Your goal:
All of the data below is to be repeated exactly, except for the pictures.

--- Records shown ---

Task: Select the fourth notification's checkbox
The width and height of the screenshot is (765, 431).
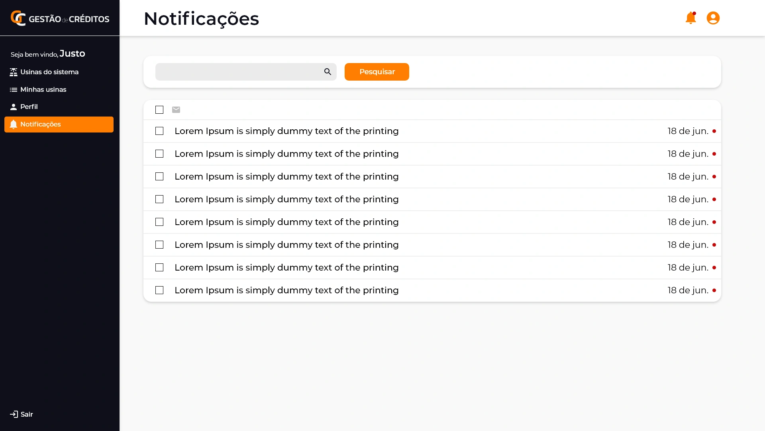Action: (159, 199)
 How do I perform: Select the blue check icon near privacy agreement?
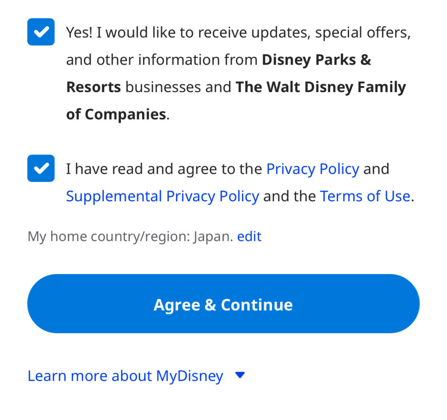pos(41,168)
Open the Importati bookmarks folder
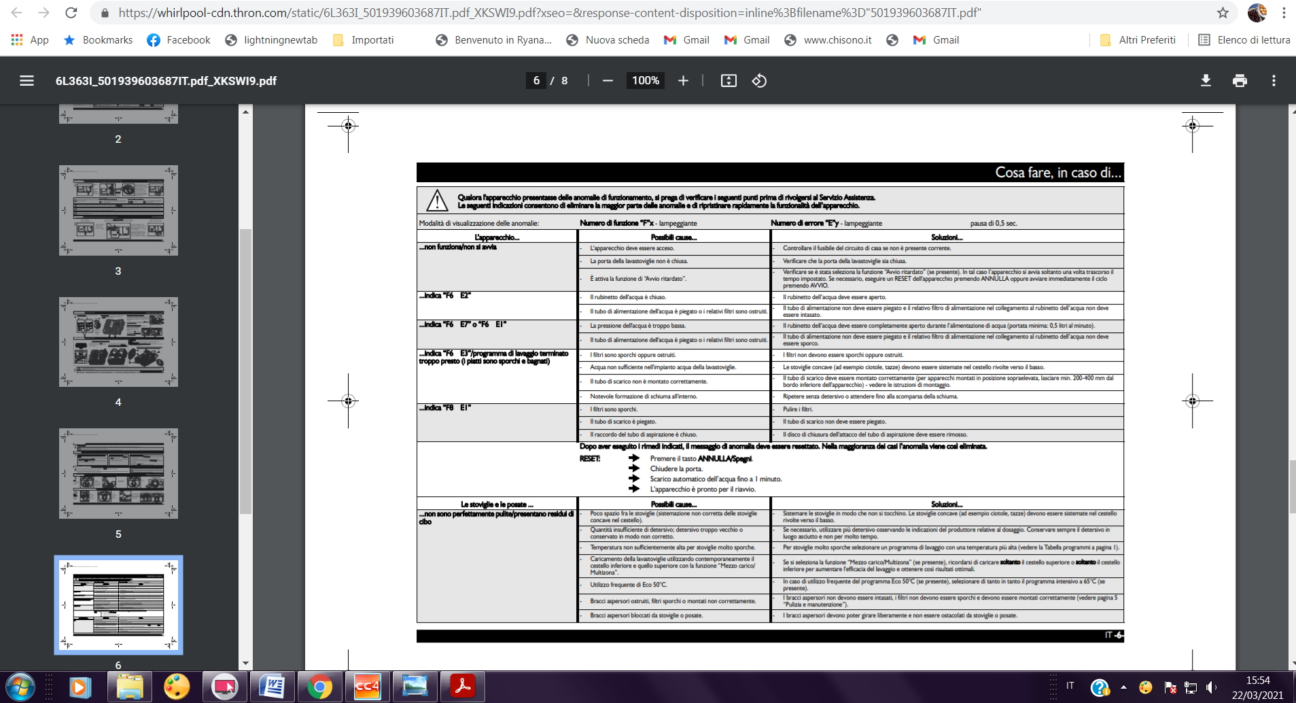The height and width of the screenshot is (703, 1296). pyautogui.click(x=364, y=40)
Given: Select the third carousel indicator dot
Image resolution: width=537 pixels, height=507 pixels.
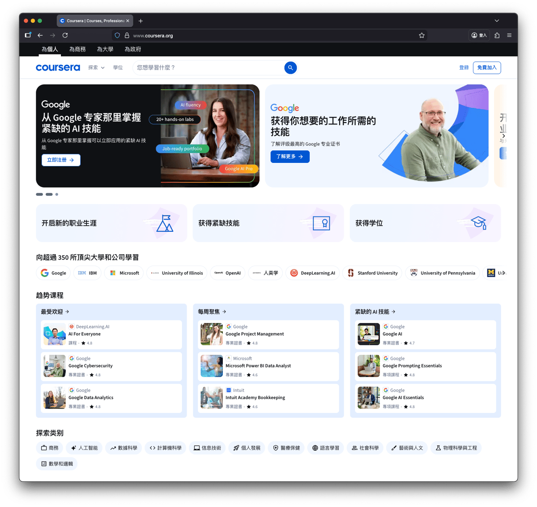Looking at the screenshot, I should pyautogui.click(x=57, y=194).
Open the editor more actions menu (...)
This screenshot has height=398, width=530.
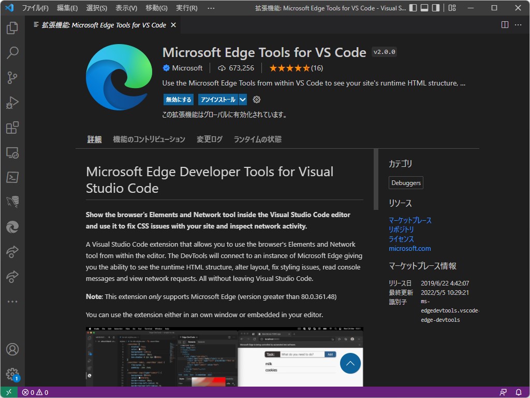pos(519,24)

---

Result below:
Task: Select the fourth notification's checkbox
The width and height of the screenshot is (765, 431).
Action: (159, 199)
 How do I perform: Select the blue check icon near privacy agreement?
pos(41,168)
Open the Importati bookmarks folder
The height and width of the screenshot is (703, 1296). pyautogui.click(x=364, y=40)
Given: Select the third carousel indicator dot
Image resolution: width=537 pixels, height=507 pixels.
Looking at the screenshot, I should pyautogui.click(x=57, y=194).
Open the editor more actions menu (...)
This screenshot has height=398, width=530.
pos(519,24)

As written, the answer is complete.